If this runs fine, you can make the clustering for the full data set. For this, you need a computer with sufficient RAM. The command is then:

python clustering.py -s ./ims_2019_04_29.py --tissue_id Tonsil_D2 --hierarchical_clustering --nb_clusters 60 --distance euclidean --method ward

In our case, this was done on the compute cluster. Be aware that if the machine has no display associated to it, there can be a problem with matplotlib. For this, we have added a script that also sets the environmental variable: cluster_script.sh. This script can be submitted to the cluster. With slurm this can look like:

sbatch cluster_script.sh

squeue -u <your username>

Then, you can recover the results, and you can generate the cluster maps and cluster galleries.
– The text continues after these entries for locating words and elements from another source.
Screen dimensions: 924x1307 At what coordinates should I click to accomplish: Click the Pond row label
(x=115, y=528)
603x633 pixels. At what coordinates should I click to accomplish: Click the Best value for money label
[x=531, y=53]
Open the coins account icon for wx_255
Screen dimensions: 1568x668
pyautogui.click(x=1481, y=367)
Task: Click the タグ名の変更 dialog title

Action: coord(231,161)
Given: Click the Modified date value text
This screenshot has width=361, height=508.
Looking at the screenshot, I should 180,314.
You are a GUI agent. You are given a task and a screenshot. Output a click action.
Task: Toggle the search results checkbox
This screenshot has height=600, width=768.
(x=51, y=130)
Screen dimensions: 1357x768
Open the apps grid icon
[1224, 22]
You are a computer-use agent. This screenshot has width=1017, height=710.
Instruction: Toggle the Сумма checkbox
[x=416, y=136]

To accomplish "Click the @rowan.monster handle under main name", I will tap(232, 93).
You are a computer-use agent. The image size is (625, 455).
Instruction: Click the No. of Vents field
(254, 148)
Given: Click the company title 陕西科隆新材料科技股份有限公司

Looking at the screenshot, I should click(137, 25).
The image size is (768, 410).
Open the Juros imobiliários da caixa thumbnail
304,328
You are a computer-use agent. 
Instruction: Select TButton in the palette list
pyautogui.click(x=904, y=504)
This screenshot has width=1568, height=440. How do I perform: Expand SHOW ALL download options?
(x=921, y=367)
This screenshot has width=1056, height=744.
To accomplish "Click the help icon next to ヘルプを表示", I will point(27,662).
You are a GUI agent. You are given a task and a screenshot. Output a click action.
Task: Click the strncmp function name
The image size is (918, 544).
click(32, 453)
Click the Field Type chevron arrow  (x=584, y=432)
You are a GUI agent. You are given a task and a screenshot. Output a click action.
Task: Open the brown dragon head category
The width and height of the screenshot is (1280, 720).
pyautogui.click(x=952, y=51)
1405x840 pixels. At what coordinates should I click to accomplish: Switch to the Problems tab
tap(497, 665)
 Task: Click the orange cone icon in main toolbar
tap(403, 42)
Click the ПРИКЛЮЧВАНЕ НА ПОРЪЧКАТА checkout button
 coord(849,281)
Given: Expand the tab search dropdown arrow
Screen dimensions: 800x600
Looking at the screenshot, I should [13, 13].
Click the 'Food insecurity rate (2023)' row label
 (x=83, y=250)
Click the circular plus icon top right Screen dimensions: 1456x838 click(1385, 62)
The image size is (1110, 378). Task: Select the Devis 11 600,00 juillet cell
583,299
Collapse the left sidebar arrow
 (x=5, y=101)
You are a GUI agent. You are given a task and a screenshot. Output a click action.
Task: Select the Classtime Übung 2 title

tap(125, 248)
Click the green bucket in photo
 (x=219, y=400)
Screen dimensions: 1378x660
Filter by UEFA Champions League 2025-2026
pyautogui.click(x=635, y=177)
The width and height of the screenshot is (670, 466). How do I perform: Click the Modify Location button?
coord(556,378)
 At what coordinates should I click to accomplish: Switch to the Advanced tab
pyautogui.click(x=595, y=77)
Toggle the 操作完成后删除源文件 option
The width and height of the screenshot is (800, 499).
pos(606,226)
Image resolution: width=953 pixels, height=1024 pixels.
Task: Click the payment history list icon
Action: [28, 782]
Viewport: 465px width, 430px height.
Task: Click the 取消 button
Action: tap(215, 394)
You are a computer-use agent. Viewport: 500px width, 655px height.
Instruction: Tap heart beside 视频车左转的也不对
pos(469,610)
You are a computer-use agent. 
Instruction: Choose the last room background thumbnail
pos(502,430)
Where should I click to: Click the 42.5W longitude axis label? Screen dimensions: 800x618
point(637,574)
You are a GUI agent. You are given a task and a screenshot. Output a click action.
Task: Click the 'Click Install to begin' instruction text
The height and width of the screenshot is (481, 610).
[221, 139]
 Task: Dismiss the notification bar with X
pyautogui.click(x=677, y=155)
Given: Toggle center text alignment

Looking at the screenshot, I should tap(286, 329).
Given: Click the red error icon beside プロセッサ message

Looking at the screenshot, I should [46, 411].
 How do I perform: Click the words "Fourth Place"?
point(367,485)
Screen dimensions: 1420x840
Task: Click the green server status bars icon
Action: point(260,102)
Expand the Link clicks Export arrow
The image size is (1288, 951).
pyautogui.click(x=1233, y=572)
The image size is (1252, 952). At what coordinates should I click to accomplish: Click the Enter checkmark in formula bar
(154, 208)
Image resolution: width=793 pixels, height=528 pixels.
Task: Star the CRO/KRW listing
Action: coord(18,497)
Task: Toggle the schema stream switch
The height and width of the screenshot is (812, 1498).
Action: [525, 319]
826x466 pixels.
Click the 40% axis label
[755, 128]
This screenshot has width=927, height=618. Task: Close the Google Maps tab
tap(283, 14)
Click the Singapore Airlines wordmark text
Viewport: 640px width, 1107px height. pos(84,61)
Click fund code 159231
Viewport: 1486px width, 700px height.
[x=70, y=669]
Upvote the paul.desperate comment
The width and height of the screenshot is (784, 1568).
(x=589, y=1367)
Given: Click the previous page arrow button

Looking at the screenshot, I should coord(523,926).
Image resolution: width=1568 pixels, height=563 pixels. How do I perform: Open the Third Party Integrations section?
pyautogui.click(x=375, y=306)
python clustering.py -s ./ims_2019_04_29.py --tissue_id Tonsil_D2 --load_clustering --nb_clusters 60 --distance euclidean --method ward --cluster_maps --cluster_galleries

In our workflow, we used the clustermaps, clustergalleries and the heatmap generated for the full data set in order to decide which clusters were to be joined (according to our biological priors on the cell types). These fusions of clusters were then defined in the settings file ims_2019_04_29.py. The structure to hold these fusion data is called cluster_fusion and is a dictionary: {<cluster name>: <list of cluster labels in the heatmap>}. In order to produce the final result, we need to rerun the method with the cluster_fusion argument:

python clustering.py -s ./ims_2019_04_29.py --tissue_id Tonsil_D2 --load_clustering --nb_clusters 60 --distance euclidean --method ward --cluster_maps --cluster_galleries --cluster_fusion

This will output the final maps and galleries (the heatmap remains unchanged).

Distance analysis

Finally, you will want to analyse the distance distributions. This can be easily done:

python distance_analysis.py -s ./ims_2019_04_29.py --tissue_id Tonsil_D2

References

  1. Durand et al. Human lymphoid organ cDC2 and macrophages play complementary roles in the induction of T follicular helper responses. Journal of Experimental Medicine (in press).